Data for review:

^^^^^^^^^^^^^^^^

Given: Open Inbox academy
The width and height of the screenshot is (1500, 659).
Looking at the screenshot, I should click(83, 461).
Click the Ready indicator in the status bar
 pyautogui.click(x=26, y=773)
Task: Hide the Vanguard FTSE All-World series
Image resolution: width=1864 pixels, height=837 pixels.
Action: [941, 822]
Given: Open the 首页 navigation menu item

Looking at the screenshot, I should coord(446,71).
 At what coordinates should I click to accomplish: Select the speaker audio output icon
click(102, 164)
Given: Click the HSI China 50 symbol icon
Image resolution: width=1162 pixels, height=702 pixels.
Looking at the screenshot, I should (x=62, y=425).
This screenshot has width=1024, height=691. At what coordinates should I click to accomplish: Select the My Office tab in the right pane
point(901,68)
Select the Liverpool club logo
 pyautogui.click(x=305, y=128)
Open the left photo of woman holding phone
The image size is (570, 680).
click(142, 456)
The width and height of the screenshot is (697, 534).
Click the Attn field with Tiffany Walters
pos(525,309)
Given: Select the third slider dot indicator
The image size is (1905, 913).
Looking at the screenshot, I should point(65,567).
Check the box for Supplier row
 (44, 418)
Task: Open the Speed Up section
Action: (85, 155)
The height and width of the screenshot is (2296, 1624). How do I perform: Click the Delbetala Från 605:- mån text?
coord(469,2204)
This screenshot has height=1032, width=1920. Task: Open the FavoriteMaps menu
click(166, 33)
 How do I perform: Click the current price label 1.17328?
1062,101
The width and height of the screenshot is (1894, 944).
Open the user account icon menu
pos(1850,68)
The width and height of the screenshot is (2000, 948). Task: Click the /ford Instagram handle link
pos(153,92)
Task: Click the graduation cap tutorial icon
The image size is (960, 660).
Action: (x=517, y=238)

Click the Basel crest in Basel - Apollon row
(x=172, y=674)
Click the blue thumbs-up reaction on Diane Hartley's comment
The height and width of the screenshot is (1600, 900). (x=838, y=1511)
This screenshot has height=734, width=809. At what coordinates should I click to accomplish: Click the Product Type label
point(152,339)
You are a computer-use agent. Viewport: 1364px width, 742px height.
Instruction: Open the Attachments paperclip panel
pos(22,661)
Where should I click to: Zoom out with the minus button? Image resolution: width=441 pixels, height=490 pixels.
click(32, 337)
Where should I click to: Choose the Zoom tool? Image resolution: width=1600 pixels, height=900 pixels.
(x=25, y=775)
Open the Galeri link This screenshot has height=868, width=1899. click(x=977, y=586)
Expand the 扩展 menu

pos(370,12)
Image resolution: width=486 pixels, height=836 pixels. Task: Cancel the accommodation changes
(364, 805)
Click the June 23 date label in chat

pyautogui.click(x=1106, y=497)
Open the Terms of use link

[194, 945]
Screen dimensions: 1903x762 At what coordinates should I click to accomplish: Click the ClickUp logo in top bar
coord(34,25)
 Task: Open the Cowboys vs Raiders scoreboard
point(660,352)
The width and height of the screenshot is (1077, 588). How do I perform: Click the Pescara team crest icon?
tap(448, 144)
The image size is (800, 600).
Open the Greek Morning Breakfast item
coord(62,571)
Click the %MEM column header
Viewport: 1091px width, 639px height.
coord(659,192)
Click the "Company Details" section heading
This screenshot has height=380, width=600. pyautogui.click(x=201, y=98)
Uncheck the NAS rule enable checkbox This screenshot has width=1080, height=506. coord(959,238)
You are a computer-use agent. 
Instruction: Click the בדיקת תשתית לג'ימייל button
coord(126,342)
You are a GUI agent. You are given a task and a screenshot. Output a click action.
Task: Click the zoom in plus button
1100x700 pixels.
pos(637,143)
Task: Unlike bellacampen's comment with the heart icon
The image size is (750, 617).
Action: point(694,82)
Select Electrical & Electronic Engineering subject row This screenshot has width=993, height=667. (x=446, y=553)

^^^^^^^^^^^^^^^^

What you have to do: Reproduce each line from the records that contains the word "agent".

Task output:
You are a computer-use agent. Viewport: 1364px width, 742px height.
You are a computer-use agent. 
You are a GUI agent. You are given a task and a screenshot. Output a click action.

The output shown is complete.